Traditionally, Debezium leverages Kafka Connect for continuous, real-time monitoring and event delivery. While this setup is highly efficient for high-volume, real-time workloads, its continuous operation can lead to significant resource consumption and increased costs, particularly when real-time processing isn't a strict requirement for all use cases.
In a typical architecture, Debezium source connectors such as those for MySQL and PostgreSQL are used to tap directly into the transaction logs of relational databases. These connectors stream every insert, update, and delete operation into Apache Kafka, which serves as the central event bus. From there, Kafka Connect sink connectors take over, pushing the change events to downstream systems like Elasticsearch, Infinispan or a data warehouse for analytics and reporting.
This pipeline is powerful and flexible. However, it comes with trade-offs. Running a full-fledged Kafka ecosystem complete with brokers, Zookeeper (or KRaft), replicated topics, and multiple connector workers, requires a substantial investment in infrastructure and operational overhead. Kafka is designed for scale, but that scale doesn’t come cheap.
For teams that don’t need second-by-second updates or for those operating on a tighter budget, this architecture can feel like using a sledgehammer to crack a nut. That’s why it’s important to evaluate whether the full Kafka-based Debezium setup is truly necessary for your scenario, or if a lighter, event-driven approach might suffice.

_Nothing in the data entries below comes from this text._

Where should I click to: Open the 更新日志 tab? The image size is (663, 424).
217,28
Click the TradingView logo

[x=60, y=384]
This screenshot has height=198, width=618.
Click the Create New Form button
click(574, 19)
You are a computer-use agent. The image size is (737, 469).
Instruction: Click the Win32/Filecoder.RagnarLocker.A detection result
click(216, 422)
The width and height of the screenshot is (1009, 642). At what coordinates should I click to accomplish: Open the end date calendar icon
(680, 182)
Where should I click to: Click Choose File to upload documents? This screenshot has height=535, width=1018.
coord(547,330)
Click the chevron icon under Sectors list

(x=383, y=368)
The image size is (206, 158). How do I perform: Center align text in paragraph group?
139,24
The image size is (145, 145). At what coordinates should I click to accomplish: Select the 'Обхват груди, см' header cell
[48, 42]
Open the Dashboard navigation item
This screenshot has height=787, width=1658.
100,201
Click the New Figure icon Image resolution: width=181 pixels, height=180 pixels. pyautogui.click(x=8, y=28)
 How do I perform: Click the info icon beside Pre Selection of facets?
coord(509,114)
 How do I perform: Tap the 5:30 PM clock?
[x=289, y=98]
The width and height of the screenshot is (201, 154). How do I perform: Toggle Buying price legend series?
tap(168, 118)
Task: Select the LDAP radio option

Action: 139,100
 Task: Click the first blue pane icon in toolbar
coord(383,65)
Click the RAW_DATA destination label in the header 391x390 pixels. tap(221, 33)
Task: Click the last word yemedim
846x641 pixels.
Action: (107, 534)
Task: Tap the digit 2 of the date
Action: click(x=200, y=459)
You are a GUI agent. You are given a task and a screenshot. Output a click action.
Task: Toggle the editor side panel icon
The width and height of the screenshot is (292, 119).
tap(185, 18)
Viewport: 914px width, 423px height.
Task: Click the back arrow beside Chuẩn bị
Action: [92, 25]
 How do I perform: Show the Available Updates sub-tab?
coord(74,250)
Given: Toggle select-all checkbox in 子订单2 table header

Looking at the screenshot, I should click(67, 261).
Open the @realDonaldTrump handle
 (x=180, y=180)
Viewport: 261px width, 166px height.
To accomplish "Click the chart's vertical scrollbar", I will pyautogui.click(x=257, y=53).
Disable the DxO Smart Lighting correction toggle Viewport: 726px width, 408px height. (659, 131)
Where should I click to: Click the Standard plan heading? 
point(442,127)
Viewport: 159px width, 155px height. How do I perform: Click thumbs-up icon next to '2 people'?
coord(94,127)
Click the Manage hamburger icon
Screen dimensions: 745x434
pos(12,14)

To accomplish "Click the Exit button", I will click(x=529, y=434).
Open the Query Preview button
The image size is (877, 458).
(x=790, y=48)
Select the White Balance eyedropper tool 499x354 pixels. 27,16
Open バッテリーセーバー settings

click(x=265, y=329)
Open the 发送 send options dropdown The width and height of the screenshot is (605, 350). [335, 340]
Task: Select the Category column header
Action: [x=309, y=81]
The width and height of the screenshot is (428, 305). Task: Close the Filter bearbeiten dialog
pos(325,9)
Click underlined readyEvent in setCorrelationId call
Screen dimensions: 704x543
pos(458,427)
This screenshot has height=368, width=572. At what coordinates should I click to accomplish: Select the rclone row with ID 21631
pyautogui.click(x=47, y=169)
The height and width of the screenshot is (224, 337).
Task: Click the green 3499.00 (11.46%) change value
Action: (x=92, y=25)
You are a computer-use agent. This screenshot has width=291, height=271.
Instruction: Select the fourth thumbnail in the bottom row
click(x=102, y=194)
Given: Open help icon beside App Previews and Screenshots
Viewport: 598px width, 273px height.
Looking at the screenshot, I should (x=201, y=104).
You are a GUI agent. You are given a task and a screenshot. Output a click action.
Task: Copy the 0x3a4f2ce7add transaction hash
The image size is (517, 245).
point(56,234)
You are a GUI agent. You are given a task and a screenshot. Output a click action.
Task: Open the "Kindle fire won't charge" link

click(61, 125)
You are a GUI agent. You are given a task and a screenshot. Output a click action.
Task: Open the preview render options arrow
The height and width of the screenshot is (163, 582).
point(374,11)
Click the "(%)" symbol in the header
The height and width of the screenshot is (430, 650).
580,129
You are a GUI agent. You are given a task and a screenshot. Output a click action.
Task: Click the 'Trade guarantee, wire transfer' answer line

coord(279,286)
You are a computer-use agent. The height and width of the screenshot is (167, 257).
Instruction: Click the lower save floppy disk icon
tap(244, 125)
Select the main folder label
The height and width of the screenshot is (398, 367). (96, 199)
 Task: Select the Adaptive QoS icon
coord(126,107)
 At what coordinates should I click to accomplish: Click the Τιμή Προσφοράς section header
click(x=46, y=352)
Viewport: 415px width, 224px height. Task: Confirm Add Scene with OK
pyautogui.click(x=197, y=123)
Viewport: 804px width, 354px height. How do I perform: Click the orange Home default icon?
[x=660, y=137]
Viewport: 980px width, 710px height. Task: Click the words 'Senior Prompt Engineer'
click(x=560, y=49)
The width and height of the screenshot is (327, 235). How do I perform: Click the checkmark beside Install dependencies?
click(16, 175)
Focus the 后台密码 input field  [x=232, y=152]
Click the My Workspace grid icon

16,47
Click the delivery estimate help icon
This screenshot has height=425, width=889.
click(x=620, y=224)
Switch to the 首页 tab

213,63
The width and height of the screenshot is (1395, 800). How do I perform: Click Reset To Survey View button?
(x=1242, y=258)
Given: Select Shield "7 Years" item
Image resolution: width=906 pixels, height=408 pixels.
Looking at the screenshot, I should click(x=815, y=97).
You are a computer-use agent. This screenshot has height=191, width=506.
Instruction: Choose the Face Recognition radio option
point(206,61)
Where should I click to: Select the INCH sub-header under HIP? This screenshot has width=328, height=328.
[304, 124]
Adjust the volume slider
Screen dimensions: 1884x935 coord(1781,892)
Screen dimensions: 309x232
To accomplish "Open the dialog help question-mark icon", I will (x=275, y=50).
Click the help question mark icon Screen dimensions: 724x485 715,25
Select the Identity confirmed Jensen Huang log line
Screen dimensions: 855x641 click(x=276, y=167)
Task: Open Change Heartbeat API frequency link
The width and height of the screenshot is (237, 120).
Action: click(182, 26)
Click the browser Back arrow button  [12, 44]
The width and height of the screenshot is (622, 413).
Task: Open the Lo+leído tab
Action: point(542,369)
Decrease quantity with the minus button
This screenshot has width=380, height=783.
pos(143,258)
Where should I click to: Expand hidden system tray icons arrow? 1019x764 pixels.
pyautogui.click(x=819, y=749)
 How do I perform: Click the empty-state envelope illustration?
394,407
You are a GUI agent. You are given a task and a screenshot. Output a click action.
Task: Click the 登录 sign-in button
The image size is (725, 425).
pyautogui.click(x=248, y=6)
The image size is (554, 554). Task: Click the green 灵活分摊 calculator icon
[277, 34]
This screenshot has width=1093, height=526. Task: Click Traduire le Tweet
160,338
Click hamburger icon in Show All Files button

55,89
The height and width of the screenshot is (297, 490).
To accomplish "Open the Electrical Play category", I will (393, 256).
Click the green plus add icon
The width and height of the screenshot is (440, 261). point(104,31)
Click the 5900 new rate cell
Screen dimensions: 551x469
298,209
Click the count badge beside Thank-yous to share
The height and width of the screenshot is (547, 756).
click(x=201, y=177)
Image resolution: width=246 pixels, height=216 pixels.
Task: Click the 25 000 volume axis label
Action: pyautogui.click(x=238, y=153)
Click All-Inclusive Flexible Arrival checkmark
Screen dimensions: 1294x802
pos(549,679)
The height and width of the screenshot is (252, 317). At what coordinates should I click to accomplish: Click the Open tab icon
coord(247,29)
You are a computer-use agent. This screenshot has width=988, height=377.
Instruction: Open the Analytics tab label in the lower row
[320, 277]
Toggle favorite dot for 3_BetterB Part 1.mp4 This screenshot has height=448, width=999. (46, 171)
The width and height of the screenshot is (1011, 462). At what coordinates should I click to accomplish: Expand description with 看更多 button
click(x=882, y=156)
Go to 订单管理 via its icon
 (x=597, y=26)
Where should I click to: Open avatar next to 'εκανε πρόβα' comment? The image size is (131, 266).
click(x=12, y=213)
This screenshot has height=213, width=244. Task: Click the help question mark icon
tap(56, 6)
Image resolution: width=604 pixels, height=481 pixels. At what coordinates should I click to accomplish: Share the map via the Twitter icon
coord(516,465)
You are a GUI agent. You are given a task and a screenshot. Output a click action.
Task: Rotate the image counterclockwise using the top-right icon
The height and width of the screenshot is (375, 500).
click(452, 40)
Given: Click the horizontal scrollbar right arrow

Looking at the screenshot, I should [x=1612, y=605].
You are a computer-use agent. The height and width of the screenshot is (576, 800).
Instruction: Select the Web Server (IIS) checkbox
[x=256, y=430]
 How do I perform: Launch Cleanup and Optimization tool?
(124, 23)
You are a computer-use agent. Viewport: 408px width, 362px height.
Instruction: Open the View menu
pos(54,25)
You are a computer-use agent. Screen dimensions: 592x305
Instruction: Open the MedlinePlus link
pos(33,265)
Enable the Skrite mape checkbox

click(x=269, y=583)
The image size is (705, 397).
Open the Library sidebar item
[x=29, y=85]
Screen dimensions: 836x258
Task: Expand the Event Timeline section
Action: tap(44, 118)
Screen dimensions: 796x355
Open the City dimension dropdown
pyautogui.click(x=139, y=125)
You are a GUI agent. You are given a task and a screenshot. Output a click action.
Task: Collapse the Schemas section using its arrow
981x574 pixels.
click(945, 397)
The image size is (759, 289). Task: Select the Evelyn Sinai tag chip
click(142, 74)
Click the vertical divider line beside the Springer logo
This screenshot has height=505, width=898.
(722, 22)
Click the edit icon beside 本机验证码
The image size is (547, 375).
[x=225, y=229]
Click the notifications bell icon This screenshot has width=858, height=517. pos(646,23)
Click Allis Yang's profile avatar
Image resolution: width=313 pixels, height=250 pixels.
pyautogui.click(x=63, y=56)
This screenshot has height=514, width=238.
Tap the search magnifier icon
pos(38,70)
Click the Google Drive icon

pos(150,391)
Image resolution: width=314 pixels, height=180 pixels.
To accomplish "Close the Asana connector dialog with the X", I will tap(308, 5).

Introducing SDLB for optimized CDC
For scenarios where constant real-time streaming isn't essential, SDLB offers an efficient and cost-effective alternative. Instead of relying on a continuously running Kafka Connect service, or when leveraging Debezium Server, SDLB can directly consume Debezium events via the Debezium Engine. This allows for batch or micro-batch processing, scaling resources up or down as needed, and significantly reducing operational costs by utilizing resources only when actively processing data.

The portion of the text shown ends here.